Two-hundred-and-sixty people were killed and dozens injured as a fire ravaged the Ali Enterprises garments factory in Baldia Town on September 11, 2012. Seventeen of the dead bodies still await identification.
The ATC-VII was scheduled to hear the Ali Enterprises owners, Shahid Bhaila and Arshad Bhaila, through video conferencing from the Pakistani embassy in Dubai, United Arab Emirates; however, the move was challenged by the defence side.
The Bhailas have been relieved from the case since a re-investigation found that the factory was set on fire after they – the owners – refused to pay extortion money to people belonging to the Muttahida Qaumi Movement (MQM).
Ten suspects currently face the trial, including the then MQM’s industries and commerce minister Rauf Siddiqui, local office bearers of the party Abdul Rehman, alias Bhola and Zubair, alias Charya, factory employees Shahrukh, Fazal Ahmed, Arshad Mehmood and Ali Muhammad, and Hyderabad-based businesspersons Umar Hasan Qadri, Ali Hasan Qadri and Iqbal Adeeb Khanum.
Only Rehman and Zubair are in judicial custody in jail while the rest have secured bail. One key suspect, then in-charge of the MQM’s Karachi Tanzimi Committee Hammad Siddiqui, has been declared proclaimed offender in the case. The prosecution has maintained that he was the brains behind the extortion and arson act.
According to the special public prosecutor, Sajid Mehmoob Sheikh, the defence side had challenged in the SHC the approval by the ATC to hear Bhaila brothers through video-link.

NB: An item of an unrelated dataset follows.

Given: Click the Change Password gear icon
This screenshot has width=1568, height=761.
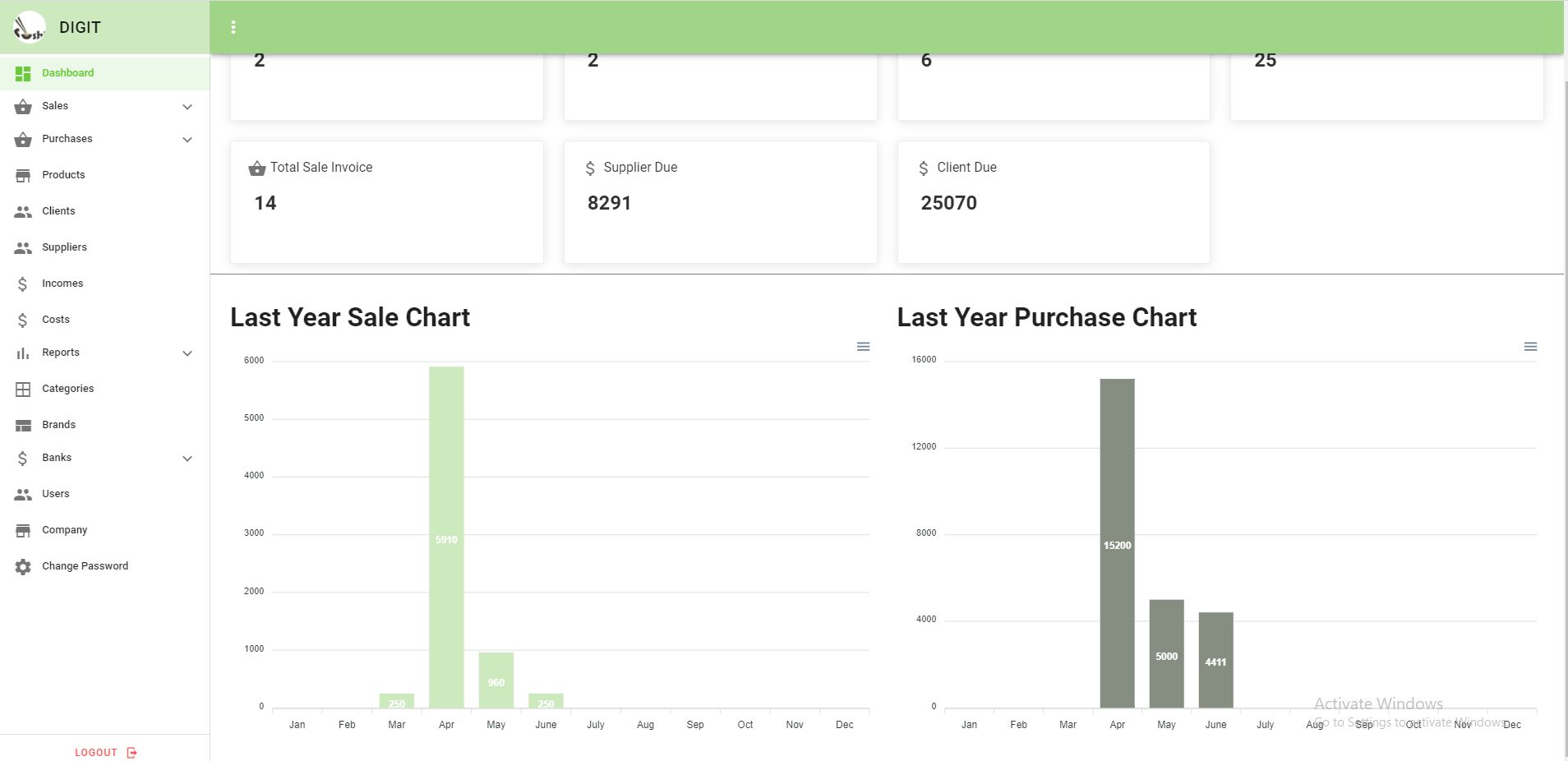Looking at the screenshot, I should [x=23, y=566].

The matter is to be taken up by the high court on September 11.
The case is registered under sections 302 (premeditated murder), 324 (attempting to murder), 337 (shajjah), 384 (punishment for extortion), 385 (putting person in fear of injury in order to commit extortion), 386 (extortion by putting person in fear of death or of grievous hurt), 435 (mischief by fire or explosive substance with intent to cause damage to amount of one hundred rupees), 436 (mischief by fire or explosive substance with intent to destroy house), 34 (common intention), and 109 (abetment) of the Pakistan Penal Code read with the Section 7 of the Anti-Terrorism Act at the SITE-B police station.